とすると、航空警察の行為によって負傷したことについても何等かの責任を負うのではないか、という予測はありうるということになります。ここからはアメリカの不法行為法や航空関係法令を知らないので単なる憶測になります。
不法行為に基づく損害賠償として請求されることに加え、アメリカではその枠組みの中で「懲罰的損害賠償」が認められていますから、ユナイテッドと航空警察のやりとり等を勘案し、航空警察の行為がユナイテッド航空の侵害行為と考慮される可能性もあるのではないかと思います。

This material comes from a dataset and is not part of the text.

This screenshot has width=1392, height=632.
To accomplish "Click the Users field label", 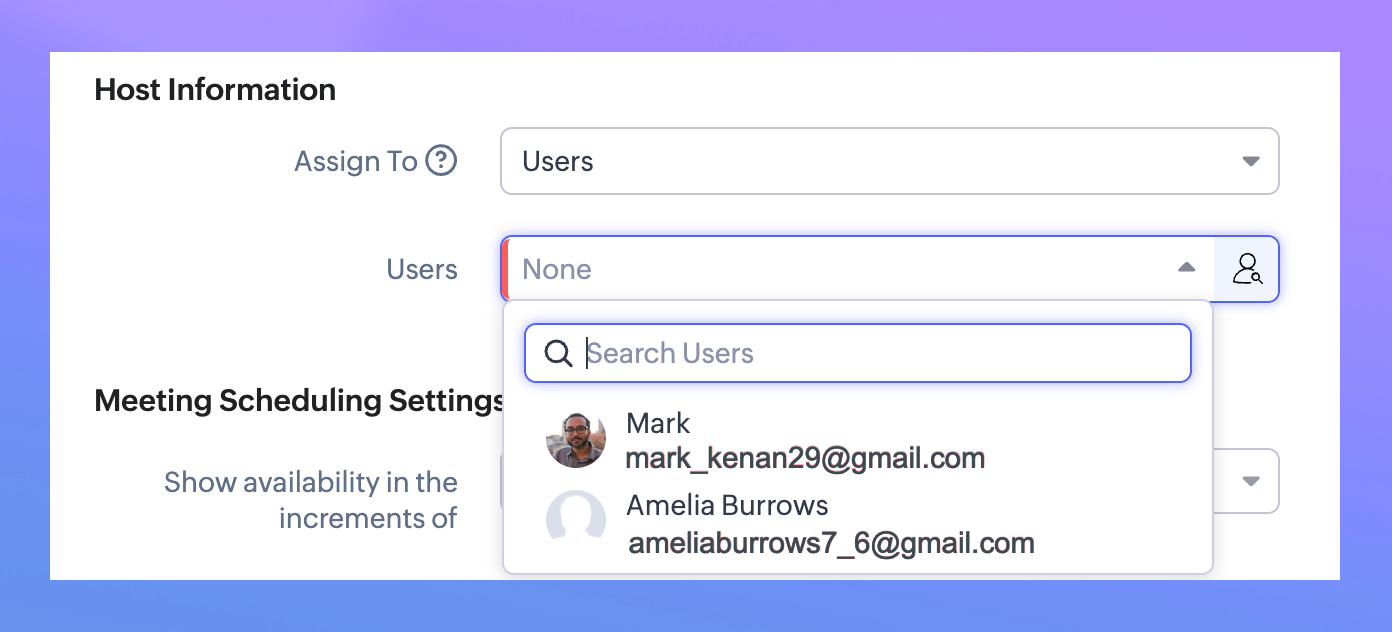I will (x=422, y=269).
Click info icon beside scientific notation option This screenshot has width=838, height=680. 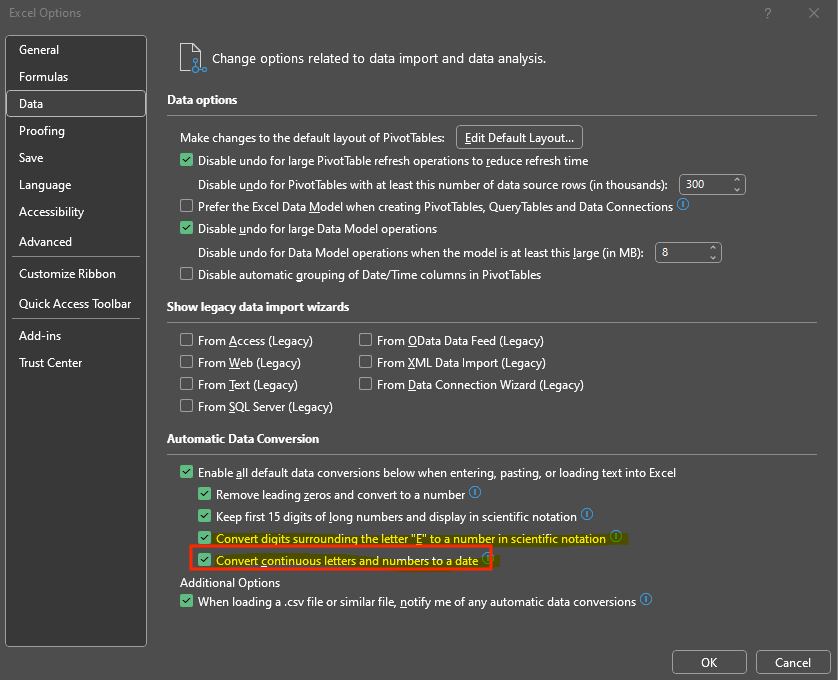[616, 536]
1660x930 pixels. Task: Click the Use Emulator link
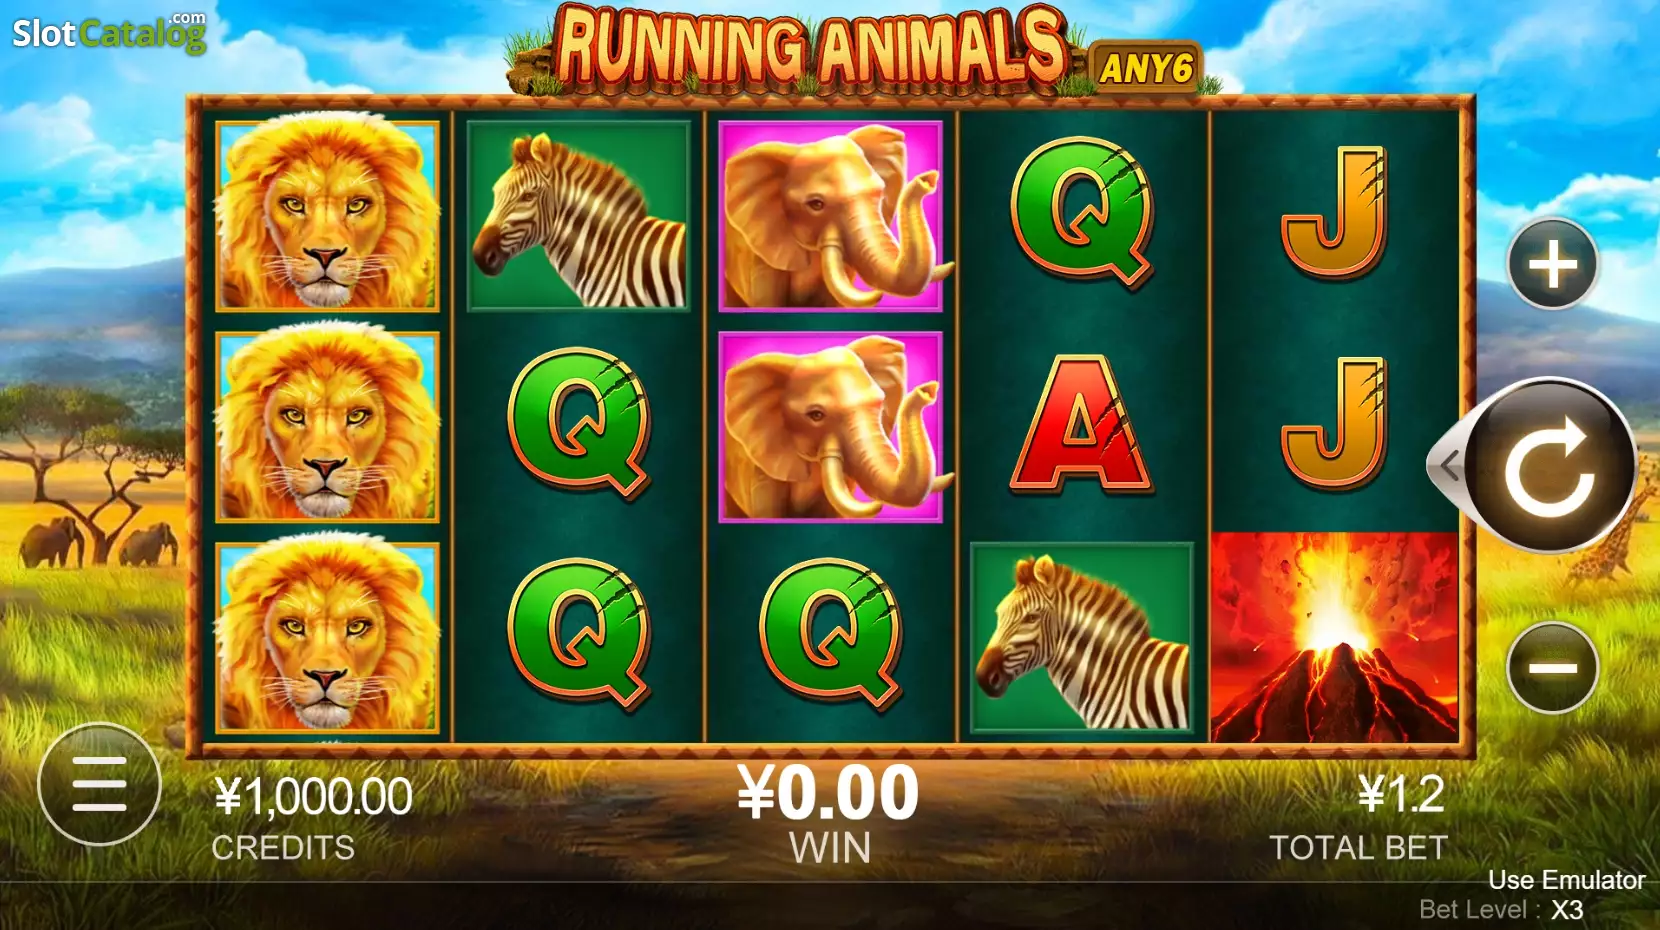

これ以上はアメリカの法律(州の法律も関係する?)を知らないのでわかりません。
アメリカ企業は日本のテレオペレーターのような対応をしない
アメリカ資本の企業内で働いていたとき、その企業のミスで顧客に迷惑をかけていた(超大規模な余剰業務が発生)ことがあります。そこで、「ネゴ」と呼ばれる職務でテレオペレートしている人の対応に耳を傾けていたことがあります。
そこでは
「会社としてできることはここまで」
「できないものはできない」
このような対応を、堂々と行っていました。
電話の長さからして、顧客の側がぐちぐち「自分の気持ち」云々を言っていたと思われます。しかし、「申し訳ございません」の一言もありません。決して顧客にへりくだる対応はしませんでした。
このような対応がいいのかどうかは別問題として、アメリカ企業はこのような対応をするものです。
逆に、日本のテレオペレータはどんなに理不尽なことを言われても「丁寧な対応」をすることを強制されており、可哀相だと思いました。
良くも悪くもアメリカはこのような社会です。
オーバーブッキングの補償金を提示した時点で、ユナイテッド航空としては乗客に対する責任は果たしたという考えでしょう。
日本社会で暮らしている私達にとっては理解しがたいですが。
「従業員を賞賛」は世間受けが悪い
ここにCEOが従業員を賞賛したというメールが紹介されていますが、明確に「シカゴ航空警察」と従業員をわけています。
これは従業員に対してであればトップとして在り得る話なのですが、これが社外に公開されてしまったことは運が悪かったですね。